Replacement of Reserves

Orca Exploration's natural gas reserves and production and, therefore, its cash flows and earnings

are highly dependent upon Orca Exploration developing and increasing its current reserve base

and discovering or acquiring additional reserves. Without the addition of reserves through explo-

ration, acquisition or development activities, Orca Exploration's reserves and production will decline

over time as reserves are depleted. To the extent that cash flow from operations is insufficient and

external sources of capital become limited or unavailable, Orca Exploration's ability to make the

necessary capital investments to maintain and expand its oil and natural gas reserves will be

impaired. There can be no assurance that Orca Exploration will be able to find and develop or

acquire additional reserves to replace production at commercially feasible costs.

Asset Concentration

Orca Exploration's natural gas reserves are limited to one property, the Songo Songo field, and

the production potential from this field is limited to five wells. There has been limited production

from the five wells in the Songo Songo field to date. There is no assurance that Orca Exploration

will have sufficient deliverability through the existing wells to provide additional natural gas sales

volumes, and that there may be significant capital expenditures associated with any remedial

work or new drilling required to achieve deliverability. In addition, any difficulties relating to the

operation or performance of the field would have a material adverse effect on Orca Exploration.

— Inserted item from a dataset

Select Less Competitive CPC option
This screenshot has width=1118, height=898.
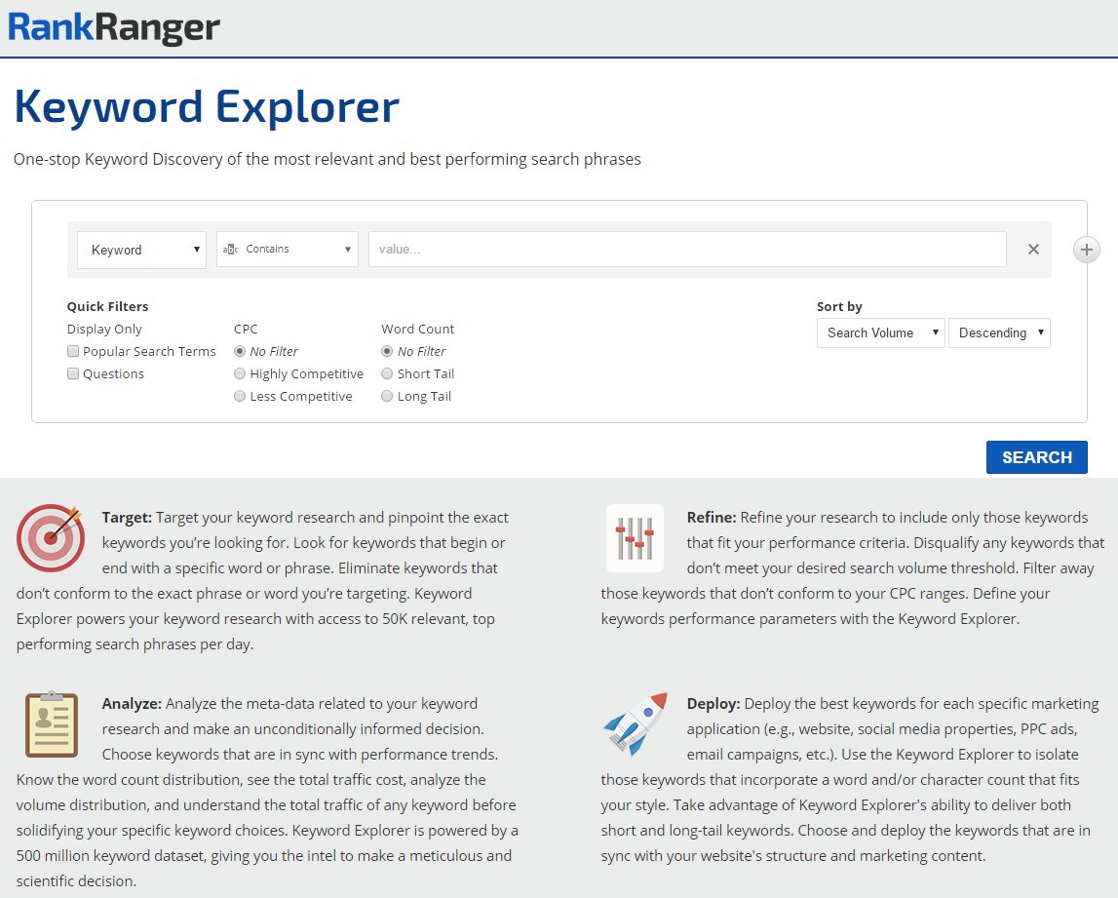click(240, 397)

Environmental and Other Regulations

Extensive national, state, and local environmental laws and regulations in foreign jurisdictions will

affect nearly all of Orca Exploration's operations. These laws and regulations set various standards

regulating certain aspects of health and environmental quality, provide for penalties and other

liabilities for the violation of such standards and establish in certain circumstances obligations to

remediate current and former facilities and locations where operations are or were conducted. In

addition, special provisions may be appropriate or required in environmentally sensitive areas of

operation. There can be no assurance that Orca Exploration will not incur substantial financial

 obligations in connection with environmental compliance. Significant liability could be imposed

on Orca Exploration for damages, cleanup costs or penalties in the event of certain discharges

into the environment, environmental damage caused by previous owners of property purchased

by Orca Exploration or non-compliance with environmental laws or regulations. Such liability could

have a material adverse effect on Orca Exploration. Moreover, Orca Exploration cannot predict what
environmental legislation or regulations will be enacted in the future or how existing or future

laws or regulations will be administered or enforced. Compliance with more stringent laws or

regulations, or more vigorous enforcement policies of any regulatory authority, could in the future

require material expenditures by Orca Exploration for the installation and operation of systems

and equipment for remedial measures, any or all of which may have a material adverse effect on

EastCoast. As party to various licenses, Orca Exploration has an obligation to restore producing

fields to a condition acceptable to the authorities at the end of their commercial lives.

While management believes that Orca Exploration is currently in compliance with environmental

laws and regulations applicable to Orca Exploration's operations in Tanzania, no assurances can

be given that Orca Exploration will be able to continue to comply with such environmental laws

and regulations without incurring substantial costs.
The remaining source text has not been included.